Arzneipflanzen Fachagentur Nachwachsende Rohstoffe e. V.

 

Arzneipflanzen in der traditionellen chinesischen Medizin

Arzneipflanzen in der Traditionellen Chinesischen Medizin

Während die europäische Medizin meistens einzelne Pflanzen nutzt, setzt die Jahrtausende alte Traditionelle Chinesische Medizin Arzneipflanzen stets in Mischungen ein. Denn sie nimmt an, dass die Wirkung des Hauptbestandteils durch weitere Bestandteile unterstützt und eventuelle Nebenwirkungen gemindert werden. Das zurzeit gültige Chinesische Arzneibuch kennt über 500 Arzneidrogen, von denen die meisten auf Arzneipflanzen zurückgehen; darüber hinaus werden volksmedizinisch ca. 7.000 Pflanzenarten, d. h. ca. 20 Prozent der chinesischen Flora, genutzt. Diese Arzneipflanzen werden auf verschiedenste Weisen zubereitet, z. B. gedämpft, gekocht, geröstet, mit Schwefeldämpfen geräuchert, mit Alkohol, Wein, Salzlösungen oder Honig behandelt. Eine der Traditionellen Chinesischen Medizin folgende Apotheke hält somit rund 600 bis 800 Substanzen vorrätig, von denen viele auf Arzneipflanzen zurückgehen. In der Regel werden ca. vier bis zehn dieser Substanzen als Mischung zu einem Dekokt, einem wässrigen, durch Abkochen gewonnenen Drogenauszug, verarbeitet. Neben der Akupunktur stellt die Nutzung von Arzneipflanzen das wichtigste therapeutische Prinzip der Traditionellen Chinesischen Medizin dar.
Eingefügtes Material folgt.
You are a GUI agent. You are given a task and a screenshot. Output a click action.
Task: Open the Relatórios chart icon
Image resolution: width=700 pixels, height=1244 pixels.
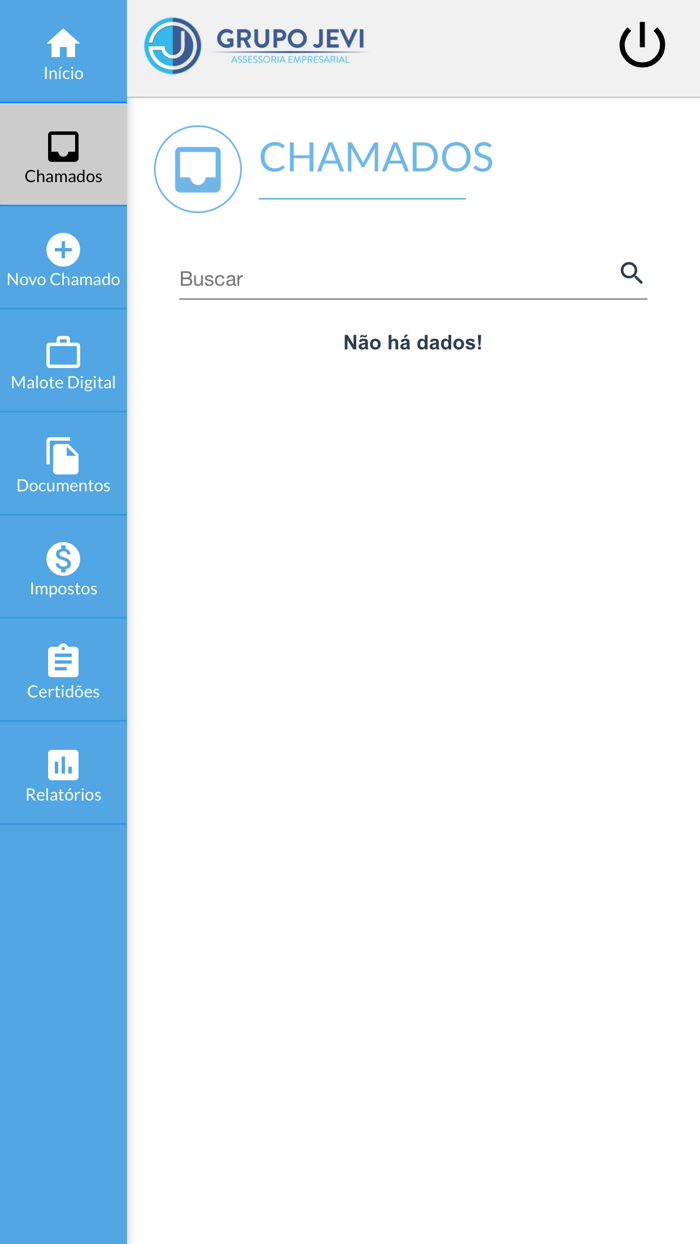click(x=63, y=765)
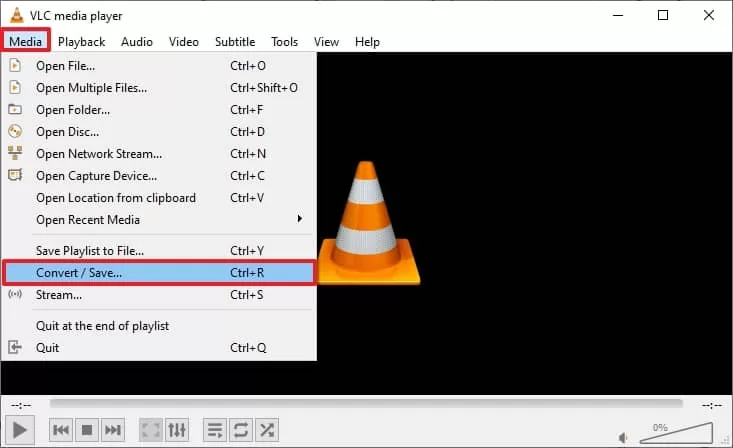Click the previous media skip icon
This screenshot has height=448, width=733.
pyautogui.click(x=61, y=430)
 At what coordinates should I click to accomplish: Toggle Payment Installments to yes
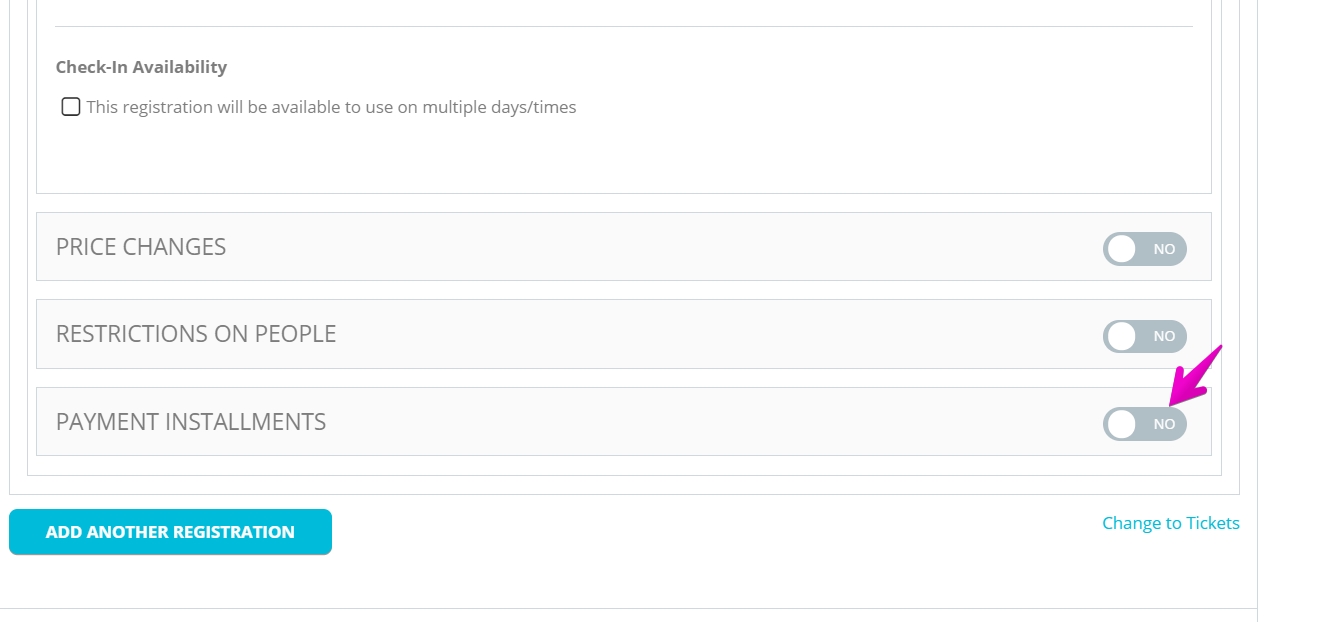(1145, 424)

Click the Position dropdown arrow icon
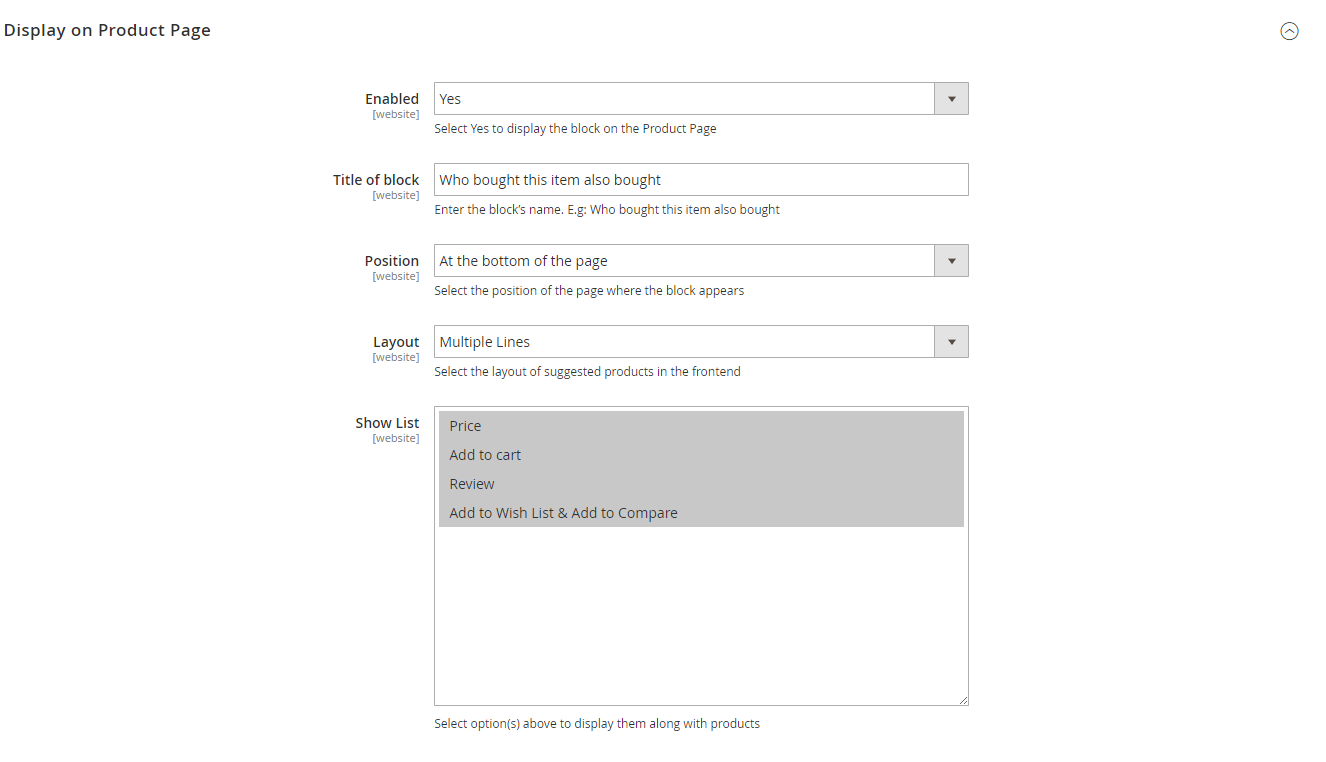tap(950, 260)
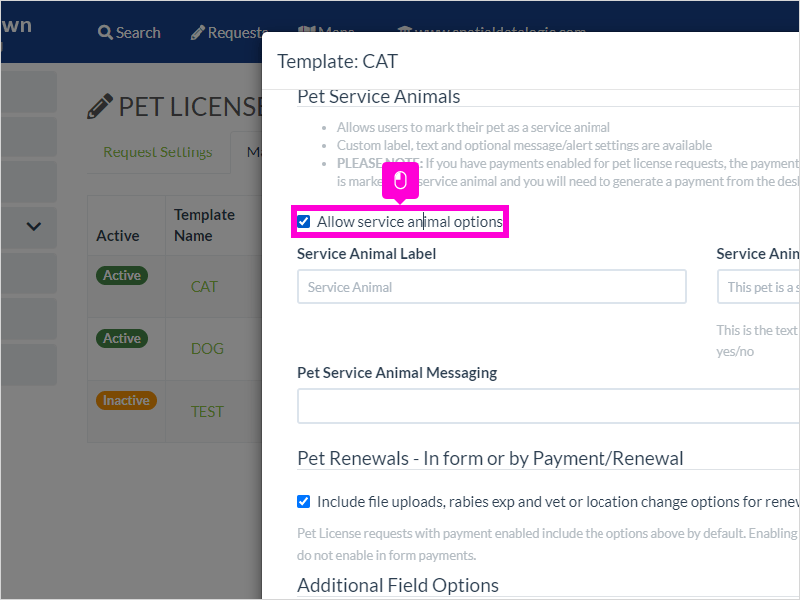The height and width of the screenshot is (600, 800).
Task: Click the Maps icon in top navigation
Action: pyautogui.click(x=307, y=29)
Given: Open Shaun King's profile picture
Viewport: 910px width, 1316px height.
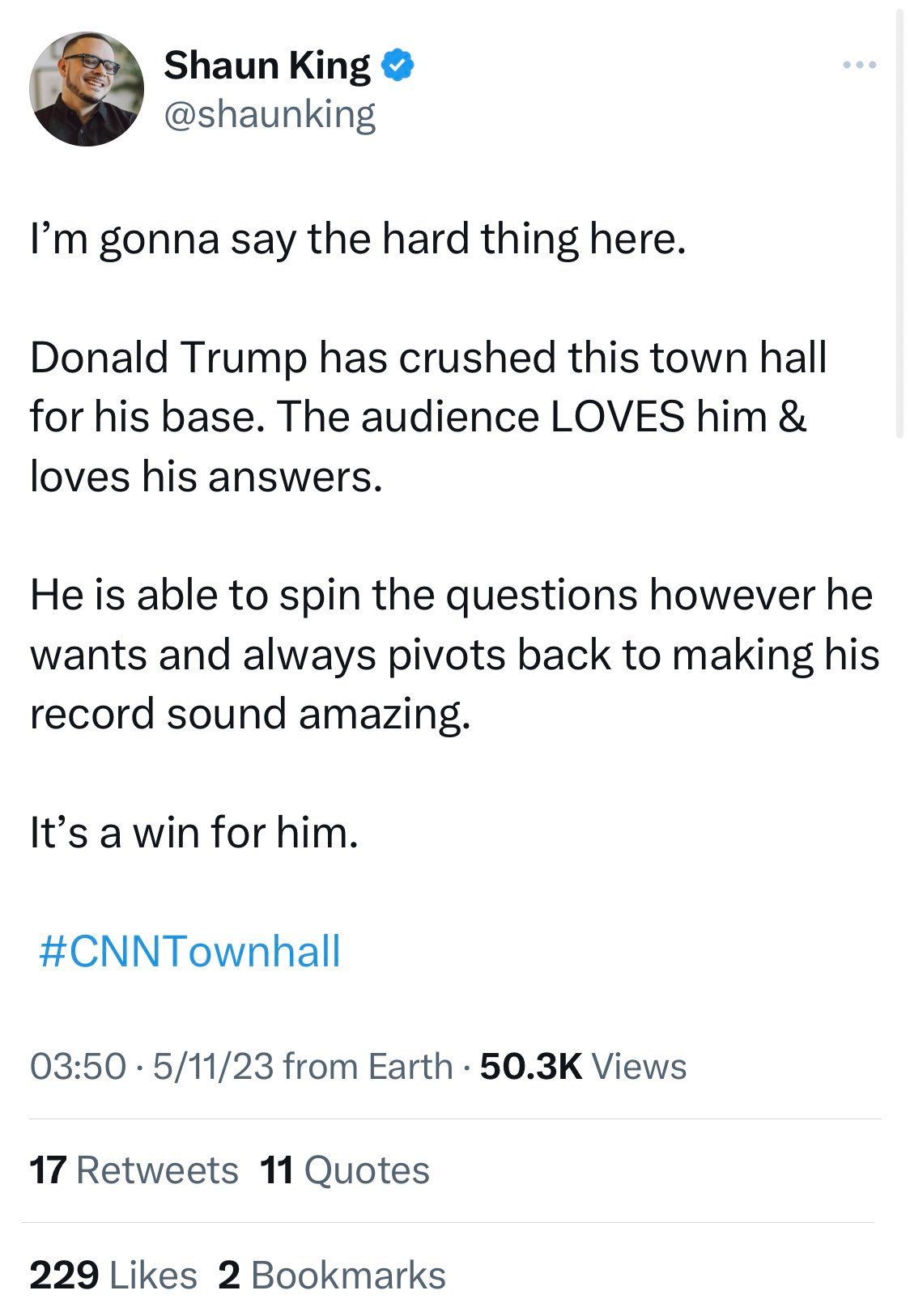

Die Anwendung der chinesischen Heilpflanzen ist in eine Medizintheorie eingebettet, die sich von der westlichen unterscheidet. Eine wesentliche Rolle spielen die gegensätzlichen und sich zugleich ergänzenden Kräftegruppen "yin" und "yang" sowie die fünf Wandlungsphasen "Holz", "Feuer", "Erde", "Metall" und "Wasser", denen zugleich die Funktionsbereiche "Leber", "Herz", "Milz", "Magen" und "Lunge" zugeordnet werden, wobei hierunter neben den Organen weitere Teile des menschlichen Körpers verstanden werden. Gerät die Lebensenergie "qi" aus dem Gleichgewicht, treten im menschlichen Organismus in den einzelnen Funktionsbereichen zunächst Befindlichkeitsstörungen, später Krankheiten auf. Ziel der chinesischen Medizin ist es, das zu vermeiden.

Im Zuge der Annäherung an die westliche Welt werden auch für chinesische Arzneipflanzen verstärkt Anwendungsbereiche nach westlichem Muster beschrieben. Das sorgte auch für größere Akzeptanz der Traditionellen Chinesischen Medizin in der westlichen Welt.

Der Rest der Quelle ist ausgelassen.